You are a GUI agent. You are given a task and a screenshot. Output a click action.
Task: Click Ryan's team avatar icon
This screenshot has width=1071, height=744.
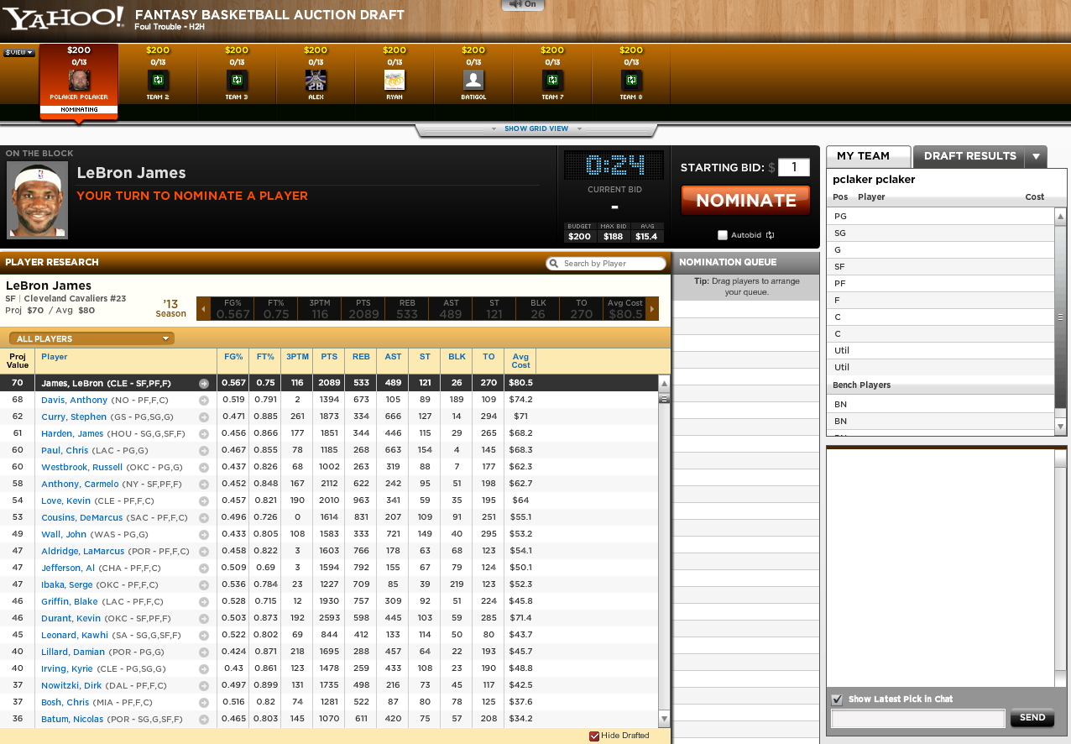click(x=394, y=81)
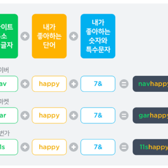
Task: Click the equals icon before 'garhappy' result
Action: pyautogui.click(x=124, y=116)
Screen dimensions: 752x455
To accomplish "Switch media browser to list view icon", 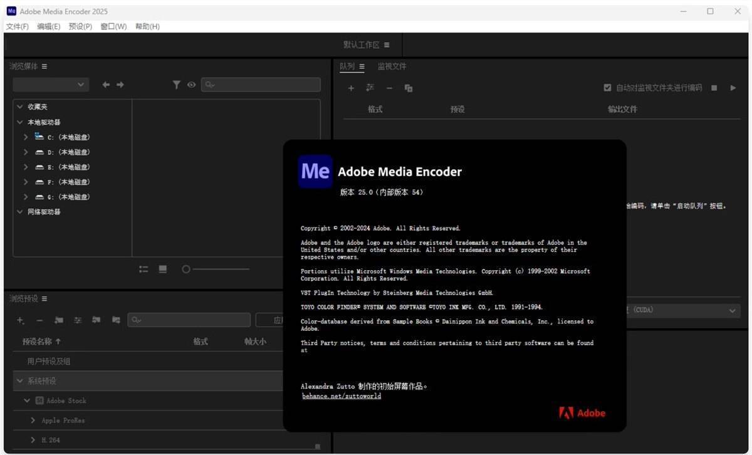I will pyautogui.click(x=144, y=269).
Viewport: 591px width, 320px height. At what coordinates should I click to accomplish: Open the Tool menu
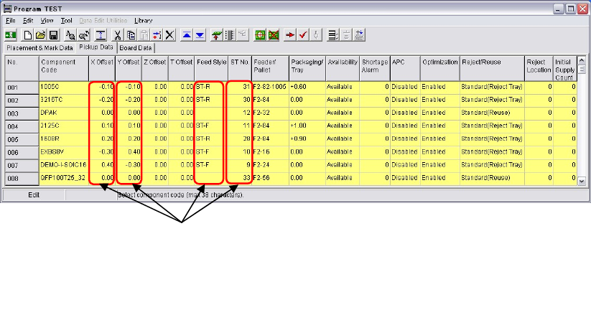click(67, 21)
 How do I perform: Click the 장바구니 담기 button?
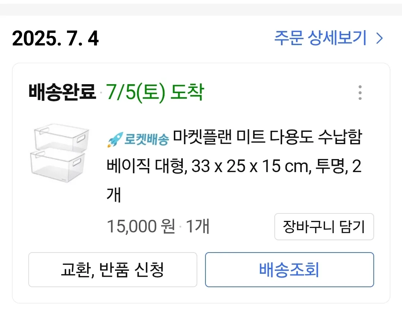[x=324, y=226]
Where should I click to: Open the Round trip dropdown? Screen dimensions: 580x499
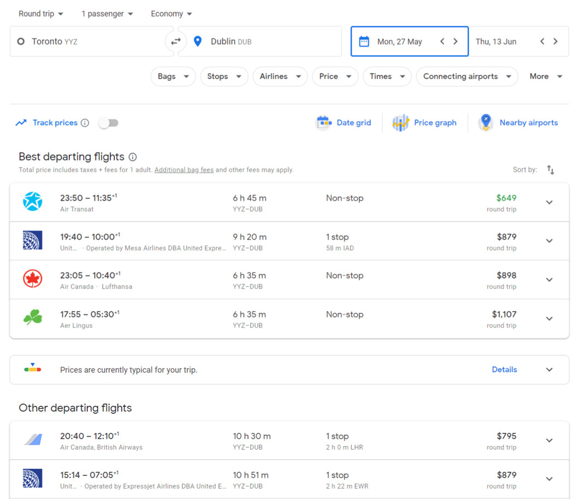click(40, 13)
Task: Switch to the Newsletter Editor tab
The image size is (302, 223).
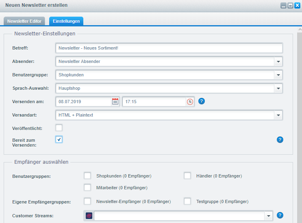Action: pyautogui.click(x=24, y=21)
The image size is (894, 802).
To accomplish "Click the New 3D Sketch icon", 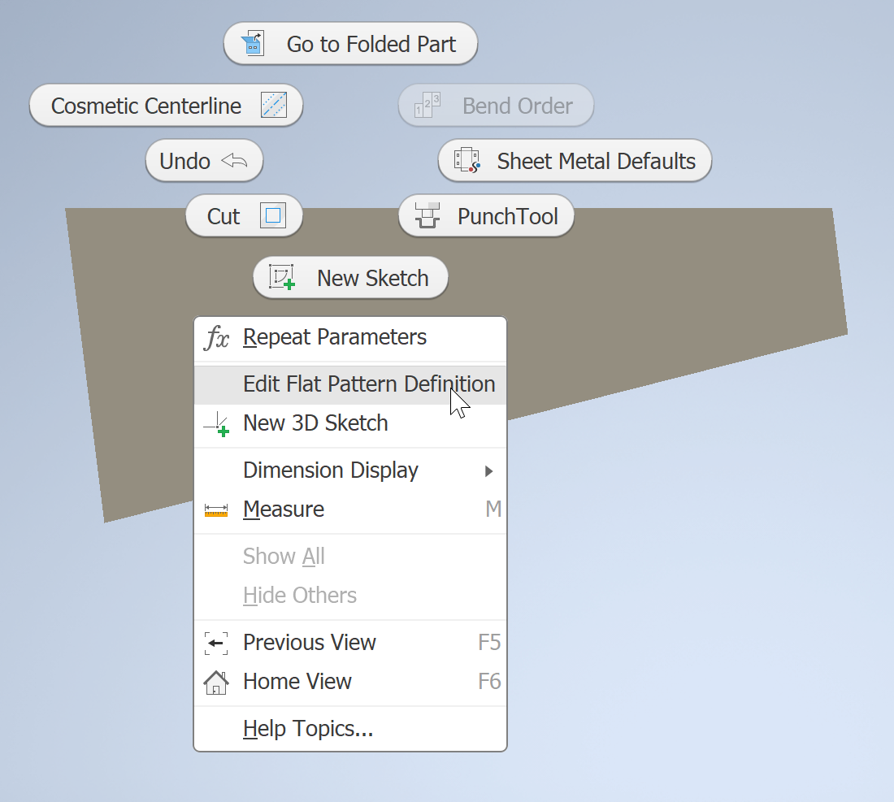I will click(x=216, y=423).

__Action item__
Among the entries above, take the lines from the one with "How do I perform: Click the 장바구니 담기 button?" through the one with "Task: Switch to the Newsletter Editor tab" and retype them exactly, leaving out the pictures.

__Completed exercise__
 How do I perform: Click the 장바구니 담기 button?
[x=324, y=226]
Where should I click to: Open the Round trip dropdown? Screen dimensions: 580x499
click(40, 13)
Task: Switch to the Newsletter Editor tab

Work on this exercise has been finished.